Why do I believe this program won’t go anywhere?
The pilot program
• A control segment in which all rules will remain constant;
• Pilot 1, a target group of securities that will quote at nickels but can execute at any increment;
• Pilot 2, a target group of securities that will quote and trade only at nickels, with the ability to improve price by half-tick increments (Minimum Price Variation – $0.025) through internalization, dark pools and on displayed markets (exchanges and ECNs);
• Pilot 3, a target group of securities that will quote and trade only at nickels, with the added kicker of a Trade-At provision that will mandate that order flow can only trade off-exchange (internalized or in dark pools) if the trade improves the quoted price by at least 1MPV or, in a 1MPV market, at the mid-point. Brokers and dark pools will no longer be able to match the bid or offer away from a quote displayed on an exchange or ECN.
• There are also limited exceptions for bona fide retail trades and other limited negotiated trades.
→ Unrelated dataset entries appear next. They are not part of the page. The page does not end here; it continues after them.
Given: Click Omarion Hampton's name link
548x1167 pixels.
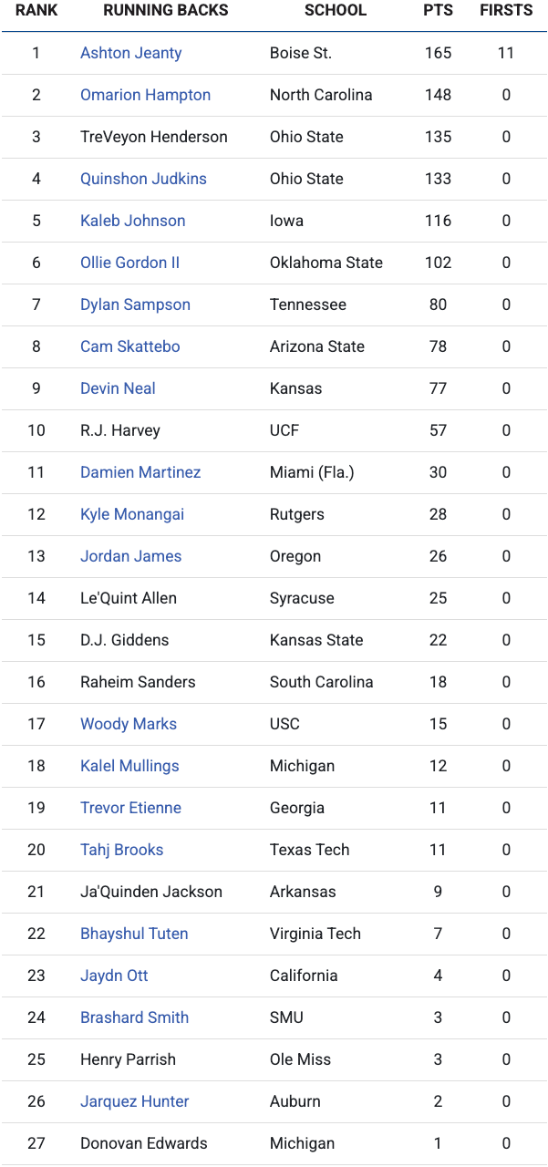Looking at the screenshot, I should pos(145,95).
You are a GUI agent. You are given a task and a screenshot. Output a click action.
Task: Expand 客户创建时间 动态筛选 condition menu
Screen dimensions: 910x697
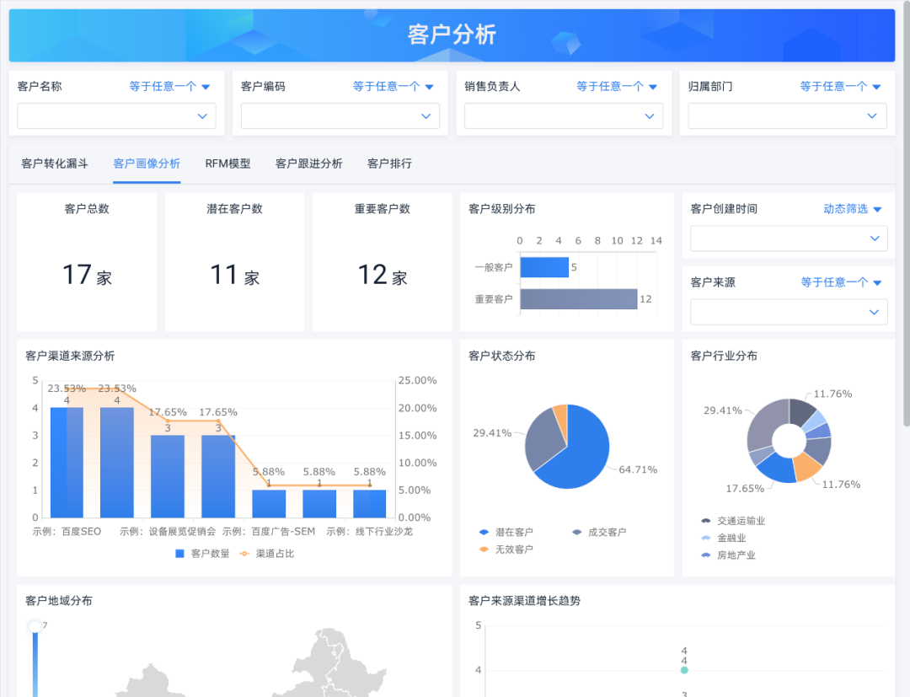852,209
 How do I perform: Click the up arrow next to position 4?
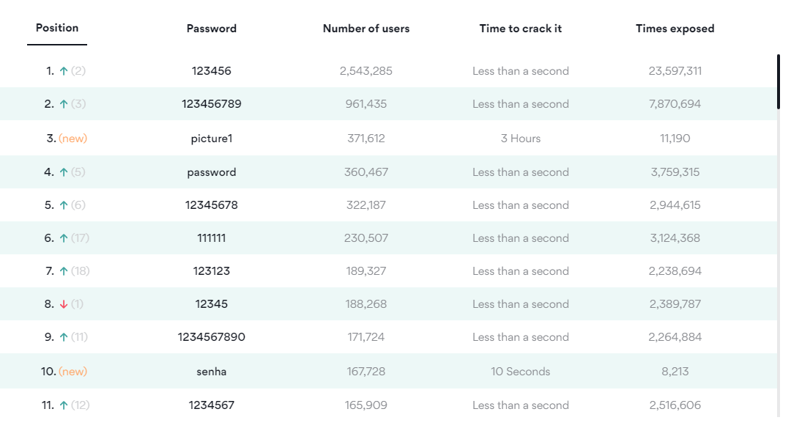64,172
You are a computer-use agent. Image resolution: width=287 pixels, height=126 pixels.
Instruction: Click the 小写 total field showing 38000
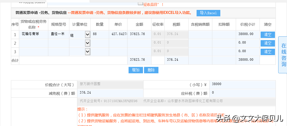pyautogui.click(x=242, y=85)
The first challenge in measuring a Tick-Size Pilot that fulfills the intent of the JOBS Act to stimulate IPOs and create jobs is that the test is just too short. If the result is to stimulate the market for small- and mid-cap IPOs by creating incentives for boutique investment banks to build out research, market making, and banking businesses, a yearlong pilot does not provide enough time to hire qualified people, develop the infrastructure, and create a pipeline to demonstrate measurable results.
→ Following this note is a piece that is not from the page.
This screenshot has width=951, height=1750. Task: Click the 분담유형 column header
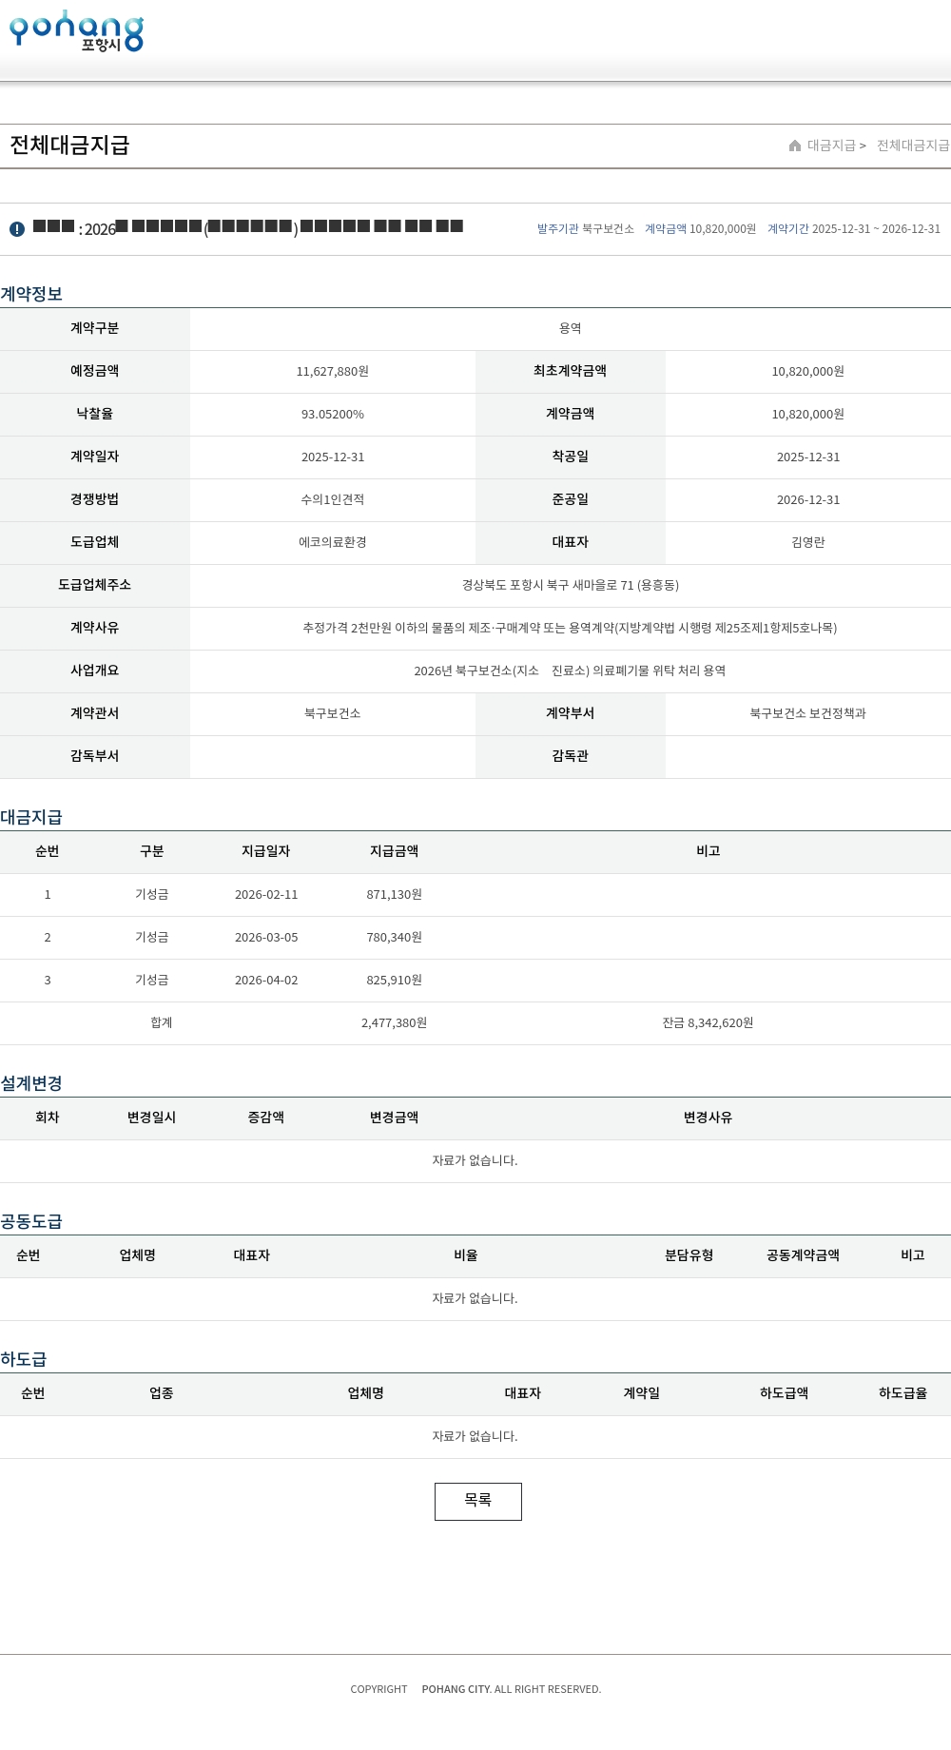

If new underwriting is not a success factor, what would other success factors be?
Given a yearlong test, I believe that we could see demonstrable results for these six metrics:
• Increased market efficiency (reduced transaction costs);
• Greater liquidity;
• Larger transaction size;
• Increased certainty of execution;
• Less off-exchange activity and greater price discovery; and
• An increase in the body of market-making firms outside traditional high-frequency market-making firms.
Pilot 1 will most likely cause markets to go dark. If firms can execute at any increment, why trade only at the nickel?
With Pilots 2 and 3, we will see decreased liquidity. As we widen spreads, there will be fewer trading opportunities and the cost to trade will increase. Also, we will not see new market makers come into the market, and speed will only become more important as the benefit to being on the top of the book will increase. In Pilot 3, we will see exchange market shares grow but, overall, volume will most certainly decline as the incentive to trade in the dark, the penalty of reversion and adverse selection, and the cost of information leakage only increase.
In addition, Trade-At will significantly increase market complexity and reduce execution-certainty, as exchanges will not be able to tap into hidden reserves before routing to away markets. Further, the one-year duration gives firms pause to significantly invest, as why invest if the future is uncertain? This will give rise to a calamity and increasing systemic risk.
At the end of the day, the only way we can measure success is by market efficiency and, more specifically, the market efficiency at the exchange level, not the client level, as institutional clients are very unlikely to share this information voluntarily. By this success rubric, all of these pilots will fail. By almost any measure (except for greater displayed liquidity, larger transaction size and growth in on-exchange market share in Pilot 3), the current market structure (i.e., the control group) will have displayed not only better, but demonstrably better market quality statistics than any of the pilots.
If we were to craft a tick-size pilot, we would only move forward with Pilots 1 and 2. The Trade-At provision creates significant market complexity and programing intricacies for slim, if any, benefit.
While we are not confident that we will see positive results for any of these pilots, we do believe we should move forward with a pilot. There are enough market structure naysayers and questions about the impact on spreads to the wider economy that it is important for these tests to be run. In addition it is categorically unacceptable for the number of publicly traded companies to decline by almost 50% over a two-decade span; and if a few short-term pilots can give us insight one way or another into these disturbing trends, then we should absolutely get out our yardsticks and try.